To help the industry learn from incidents like the recent BA IT crash, which grounded thousands of planes over a weekend, an industry group is being set up to share data about data center failures.
If one of BA’s aircraft had fallen from the sky a neutral inquiry would have been set up immediately to find what went wrong. Data centers can be delivering critical services but their failures or potential disasters are normally covered up, or subjected to an internal inquiry by the company involved and eventually covered by non-disclosure agreements, with a result that the same failures will be repeated over and over again.
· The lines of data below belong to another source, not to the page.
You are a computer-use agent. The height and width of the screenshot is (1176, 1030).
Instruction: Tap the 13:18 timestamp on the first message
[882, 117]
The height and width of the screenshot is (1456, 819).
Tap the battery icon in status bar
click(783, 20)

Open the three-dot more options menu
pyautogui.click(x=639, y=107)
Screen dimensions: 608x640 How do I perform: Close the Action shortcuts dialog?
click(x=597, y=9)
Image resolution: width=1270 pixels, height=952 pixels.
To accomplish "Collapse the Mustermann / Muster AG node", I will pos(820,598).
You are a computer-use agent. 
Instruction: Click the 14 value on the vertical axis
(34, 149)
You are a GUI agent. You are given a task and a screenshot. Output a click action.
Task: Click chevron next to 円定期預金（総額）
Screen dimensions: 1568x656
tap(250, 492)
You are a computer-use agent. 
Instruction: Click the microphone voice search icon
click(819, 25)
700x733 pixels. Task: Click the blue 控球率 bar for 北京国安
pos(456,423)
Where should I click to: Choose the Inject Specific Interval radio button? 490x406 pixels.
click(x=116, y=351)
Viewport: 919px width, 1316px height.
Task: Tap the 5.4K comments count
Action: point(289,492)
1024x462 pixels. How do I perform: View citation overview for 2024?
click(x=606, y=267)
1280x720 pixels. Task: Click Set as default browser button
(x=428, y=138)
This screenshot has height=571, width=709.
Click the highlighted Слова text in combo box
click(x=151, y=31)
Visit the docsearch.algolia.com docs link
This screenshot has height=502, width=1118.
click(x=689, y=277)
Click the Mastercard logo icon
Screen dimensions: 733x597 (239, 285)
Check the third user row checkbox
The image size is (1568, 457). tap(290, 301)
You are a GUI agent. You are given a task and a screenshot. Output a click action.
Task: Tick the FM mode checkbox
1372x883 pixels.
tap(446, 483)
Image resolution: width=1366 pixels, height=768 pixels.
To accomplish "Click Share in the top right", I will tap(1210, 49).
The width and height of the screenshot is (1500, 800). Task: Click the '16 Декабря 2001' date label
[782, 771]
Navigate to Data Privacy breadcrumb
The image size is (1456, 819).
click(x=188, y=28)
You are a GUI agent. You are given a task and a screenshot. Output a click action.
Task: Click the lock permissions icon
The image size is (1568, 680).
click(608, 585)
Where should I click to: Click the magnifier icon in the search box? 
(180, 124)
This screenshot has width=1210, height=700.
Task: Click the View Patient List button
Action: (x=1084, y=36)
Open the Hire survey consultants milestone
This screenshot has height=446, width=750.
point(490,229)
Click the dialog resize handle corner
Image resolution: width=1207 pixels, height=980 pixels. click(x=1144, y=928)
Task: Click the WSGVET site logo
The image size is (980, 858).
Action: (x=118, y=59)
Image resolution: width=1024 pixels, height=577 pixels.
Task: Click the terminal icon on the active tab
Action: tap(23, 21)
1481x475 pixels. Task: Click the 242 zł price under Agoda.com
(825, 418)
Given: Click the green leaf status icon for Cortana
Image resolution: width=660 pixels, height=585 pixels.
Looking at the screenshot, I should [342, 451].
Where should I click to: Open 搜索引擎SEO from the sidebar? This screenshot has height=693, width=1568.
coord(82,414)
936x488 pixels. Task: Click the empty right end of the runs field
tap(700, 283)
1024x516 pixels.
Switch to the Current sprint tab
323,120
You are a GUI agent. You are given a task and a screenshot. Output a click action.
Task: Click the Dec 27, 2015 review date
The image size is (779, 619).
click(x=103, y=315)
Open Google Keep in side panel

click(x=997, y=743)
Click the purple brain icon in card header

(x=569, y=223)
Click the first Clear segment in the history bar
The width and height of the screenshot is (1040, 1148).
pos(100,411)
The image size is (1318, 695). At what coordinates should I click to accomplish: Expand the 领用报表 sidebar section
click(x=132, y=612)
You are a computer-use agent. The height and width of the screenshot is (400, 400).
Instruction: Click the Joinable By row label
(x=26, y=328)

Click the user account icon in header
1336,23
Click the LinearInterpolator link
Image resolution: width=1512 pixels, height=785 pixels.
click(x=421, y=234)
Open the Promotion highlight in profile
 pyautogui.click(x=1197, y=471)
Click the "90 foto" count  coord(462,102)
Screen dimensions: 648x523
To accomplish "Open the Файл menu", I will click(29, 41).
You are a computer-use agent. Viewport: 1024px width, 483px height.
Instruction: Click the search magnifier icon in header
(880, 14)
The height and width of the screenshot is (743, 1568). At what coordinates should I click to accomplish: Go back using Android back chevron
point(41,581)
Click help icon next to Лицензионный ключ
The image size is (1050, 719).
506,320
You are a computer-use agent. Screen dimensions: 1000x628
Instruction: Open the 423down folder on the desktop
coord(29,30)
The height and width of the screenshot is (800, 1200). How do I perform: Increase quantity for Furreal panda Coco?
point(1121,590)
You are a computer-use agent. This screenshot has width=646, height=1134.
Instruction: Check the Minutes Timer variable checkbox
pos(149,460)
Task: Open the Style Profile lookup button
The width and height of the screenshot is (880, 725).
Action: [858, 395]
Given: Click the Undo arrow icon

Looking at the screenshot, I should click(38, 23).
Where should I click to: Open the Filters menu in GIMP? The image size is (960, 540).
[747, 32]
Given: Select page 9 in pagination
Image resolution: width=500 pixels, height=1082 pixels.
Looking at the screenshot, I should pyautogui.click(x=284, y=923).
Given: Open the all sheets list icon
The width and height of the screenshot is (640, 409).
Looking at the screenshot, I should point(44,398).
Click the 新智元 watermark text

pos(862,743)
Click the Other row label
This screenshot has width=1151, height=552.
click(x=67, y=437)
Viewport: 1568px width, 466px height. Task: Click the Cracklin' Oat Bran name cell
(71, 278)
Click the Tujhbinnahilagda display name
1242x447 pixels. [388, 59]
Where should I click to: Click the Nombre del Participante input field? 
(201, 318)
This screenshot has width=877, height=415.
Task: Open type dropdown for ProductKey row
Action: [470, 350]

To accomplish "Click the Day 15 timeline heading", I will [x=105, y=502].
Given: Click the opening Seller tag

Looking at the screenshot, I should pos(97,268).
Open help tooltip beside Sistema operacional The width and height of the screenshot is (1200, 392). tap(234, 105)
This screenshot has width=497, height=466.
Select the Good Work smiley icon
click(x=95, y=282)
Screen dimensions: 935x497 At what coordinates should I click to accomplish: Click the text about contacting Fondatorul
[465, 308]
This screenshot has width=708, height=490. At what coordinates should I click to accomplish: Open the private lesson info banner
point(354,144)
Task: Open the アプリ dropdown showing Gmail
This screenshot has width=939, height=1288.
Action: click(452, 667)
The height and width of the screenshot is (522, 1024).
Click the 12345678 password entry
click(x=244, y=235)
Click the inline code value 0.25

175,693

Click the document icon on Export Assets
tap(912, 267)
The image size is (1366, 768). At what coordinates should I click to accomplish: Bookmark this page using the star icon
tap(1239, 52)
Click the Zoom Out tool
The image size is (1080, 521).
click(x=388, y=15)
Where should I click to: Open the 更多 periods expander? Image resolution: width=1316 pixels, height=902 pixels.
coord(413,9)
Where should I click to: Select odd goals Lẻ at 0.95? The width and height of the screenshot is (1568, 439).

The Data Center Incident Reporting Network aims to change that, by setting up a neutral and anonymous forum to share data about what caused serious IT failures or near-failures. It will launch on August 3 at the UK Data Center Interest Group’s London meeting.
Learning from failures
”The important thing to understand is so many of the failures are recurring failures,” the Network’s founder, Ed Ansett of i3 Solutions, told DCD. ”I came to the conclusion some time ago that people were not learning from experience.”
Ansett cataloged many IT failures which were repeated, he told DCD: ”There are a lot of failures, like the failure of the Singapore Stock Exchange two years ago, which we have seen before many times. We need to show the root cause, and how to avoid it.”
The idea of sharing these causes first surfaced at a presentation Ansett made to DCD’s Singapore event in 2015, and has developed from there. The Network will be a charitable trust: ”It’s not to make money, it’s for ordinary data center folk to learn.”
Although normally reluctant to share details of their failures, he believes companies will be willing to share “the principles, not the gory details” of crashes, to educate people: ”My feeling is there are a whole lot of people who are bursting to share - particularly things from a couple of years ago.”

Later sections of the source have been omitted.